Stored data
==========
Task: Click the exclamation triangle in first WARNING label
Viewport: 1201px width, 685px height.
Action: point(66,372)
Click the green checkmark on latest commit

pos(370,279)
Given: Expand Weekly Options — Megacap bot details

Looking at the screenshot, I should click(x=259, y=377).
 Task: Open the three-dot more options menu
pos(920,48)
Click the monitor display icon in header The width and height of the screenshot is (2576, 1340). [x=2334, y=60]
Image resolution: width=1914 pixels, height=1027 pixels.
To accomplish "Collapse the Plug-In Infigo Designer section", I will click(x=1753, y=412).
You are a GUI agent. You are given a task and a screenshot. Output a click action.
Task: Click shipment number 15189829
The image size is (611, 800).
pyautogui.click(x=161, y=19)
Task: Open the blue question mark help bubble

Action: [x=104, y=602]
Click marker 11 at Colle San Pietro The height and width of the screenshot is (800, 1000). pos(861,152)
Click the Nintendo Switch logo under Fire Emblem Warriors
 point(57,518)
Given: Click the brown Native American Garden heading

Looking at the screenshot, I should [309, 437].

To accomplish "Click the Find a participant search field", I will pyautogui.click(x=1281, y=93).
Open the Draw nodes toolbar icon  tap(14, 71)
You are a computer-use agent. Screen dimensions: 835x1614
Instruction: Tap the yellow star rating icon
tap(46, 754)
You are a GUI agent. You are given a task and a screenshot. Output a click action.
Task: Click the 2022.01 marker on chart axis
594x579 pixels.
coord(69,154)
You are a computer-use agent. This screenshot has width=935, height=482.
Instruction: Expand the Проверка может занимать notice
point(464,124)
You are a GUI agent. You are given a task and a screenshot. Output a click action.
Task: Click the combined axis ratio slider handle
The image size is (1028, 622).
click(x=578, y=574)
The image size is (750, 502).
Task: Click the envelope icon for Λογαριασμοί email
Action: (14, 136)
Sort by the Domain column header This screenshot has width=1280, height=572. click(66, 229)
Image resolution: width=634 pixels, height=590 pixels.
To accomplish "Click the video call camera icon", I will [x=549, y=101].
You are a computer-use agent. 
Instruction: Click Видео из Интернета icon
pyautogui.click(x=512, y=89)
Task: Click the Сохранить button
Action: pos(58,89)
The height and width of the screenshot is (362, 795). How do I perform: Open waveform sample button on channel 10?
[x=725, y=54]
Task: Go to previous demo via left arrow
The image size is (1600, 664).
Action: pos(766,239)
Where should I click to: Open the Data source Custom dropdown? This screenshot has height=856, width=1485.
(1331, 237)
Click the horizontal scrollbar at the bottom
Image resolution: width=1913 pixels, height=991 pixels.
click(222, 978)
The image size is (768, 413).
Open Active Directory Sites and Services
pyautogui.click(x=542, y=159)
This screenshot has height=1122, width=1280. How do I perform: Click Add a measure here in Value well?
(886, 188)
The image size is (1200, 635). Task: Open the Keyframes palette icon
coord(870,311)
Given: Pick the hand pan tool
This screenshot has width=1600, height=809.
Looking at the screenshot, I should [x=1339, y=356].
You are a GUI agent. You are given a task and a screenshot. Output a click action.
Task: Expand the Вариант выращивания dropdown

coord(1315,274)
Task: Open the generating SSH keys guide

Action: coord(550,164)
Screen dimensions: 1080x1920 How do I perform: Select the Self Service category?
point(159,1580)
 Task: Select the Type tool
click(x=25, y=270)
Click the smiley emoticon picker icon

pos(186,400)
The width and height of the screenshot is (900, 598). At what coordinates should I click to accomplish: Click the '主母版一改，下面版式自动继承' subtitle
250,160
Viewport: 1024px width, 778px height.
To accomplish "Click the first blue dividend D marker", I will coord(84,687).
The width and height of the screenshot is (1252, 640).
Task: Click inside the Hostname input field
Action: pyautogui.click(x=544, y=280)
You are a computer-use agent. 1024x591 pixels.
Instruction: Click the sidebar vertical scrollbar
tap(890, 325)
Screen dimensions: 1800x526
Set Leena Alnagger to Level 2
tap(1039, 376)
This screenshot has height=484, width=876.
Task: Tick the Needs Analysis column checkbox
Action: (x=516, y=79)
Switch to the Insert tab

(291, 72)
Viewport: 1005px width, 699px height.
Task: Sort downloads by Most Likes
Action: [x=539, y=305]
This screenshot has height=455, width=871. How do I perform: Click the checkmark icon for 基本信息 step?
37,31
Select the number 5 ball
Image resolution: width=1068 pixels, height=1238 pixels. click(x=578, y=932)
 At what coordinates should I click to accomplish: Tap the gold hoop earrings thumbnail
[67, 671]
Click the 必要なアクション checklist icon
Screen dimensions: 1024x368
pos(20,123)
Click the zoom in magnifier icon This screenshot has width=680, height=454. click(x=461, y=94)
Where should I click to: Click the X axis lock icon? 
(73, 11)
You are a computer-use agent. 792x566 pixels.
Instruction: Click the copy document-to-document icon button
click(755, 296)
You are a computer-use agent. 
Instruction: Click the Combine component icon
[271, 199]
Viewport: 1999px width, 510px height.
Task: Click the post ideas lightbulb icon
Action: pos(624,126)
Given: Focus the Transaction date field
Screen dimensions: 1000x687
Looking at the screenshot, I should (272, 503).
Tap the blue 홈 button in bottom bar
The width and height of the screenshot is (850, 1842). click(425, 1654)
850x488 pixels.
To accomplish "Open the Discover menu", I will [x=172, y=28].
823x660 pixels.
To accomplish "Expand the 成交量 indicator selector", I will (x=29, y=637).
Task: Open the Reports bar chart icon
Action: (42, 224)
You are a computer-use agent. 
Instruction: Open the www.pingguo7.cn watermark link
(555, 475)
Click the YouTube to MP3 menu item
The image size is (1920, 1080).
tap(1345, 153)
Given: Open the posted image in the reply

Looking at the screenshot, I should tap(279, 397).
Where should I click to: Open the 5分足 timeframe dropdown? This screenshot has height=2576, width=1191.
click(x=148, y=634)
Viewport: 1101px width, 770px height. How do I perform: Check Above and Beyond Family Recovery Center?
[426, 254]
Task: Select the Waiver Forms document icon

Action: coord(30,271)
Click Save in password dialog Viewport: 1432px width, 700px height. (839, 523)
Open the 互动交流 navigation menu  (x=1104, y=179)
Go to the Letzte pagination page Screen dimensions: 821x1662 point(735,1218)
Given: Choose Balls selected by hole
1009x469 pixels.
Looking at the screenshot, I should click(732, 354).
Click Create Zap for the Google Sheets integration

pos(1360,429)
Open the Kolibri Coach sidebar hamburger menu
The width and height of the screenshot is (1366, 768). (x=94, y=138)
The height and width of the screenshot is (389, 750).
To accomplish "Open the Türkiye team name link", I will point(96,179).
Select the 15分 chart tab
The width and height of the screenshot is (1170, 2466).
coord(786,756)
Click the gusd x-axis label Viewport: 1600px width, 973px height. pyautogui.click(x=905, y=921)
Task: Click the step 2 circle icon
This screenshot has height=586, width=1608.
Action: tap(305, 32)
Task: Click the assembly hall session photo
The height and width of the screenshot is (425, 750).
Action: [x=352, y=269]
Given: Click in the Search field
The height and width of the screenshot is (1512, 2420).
==========
What to produce:
Return all lines of the data in which the string "label" appears.

Solution:
Task: Click the exclamation triangle in first WARNING label
Click the gusd x-axis label Viewport: 1600px width, 973px height. pyautogui.click(x=905, y=921)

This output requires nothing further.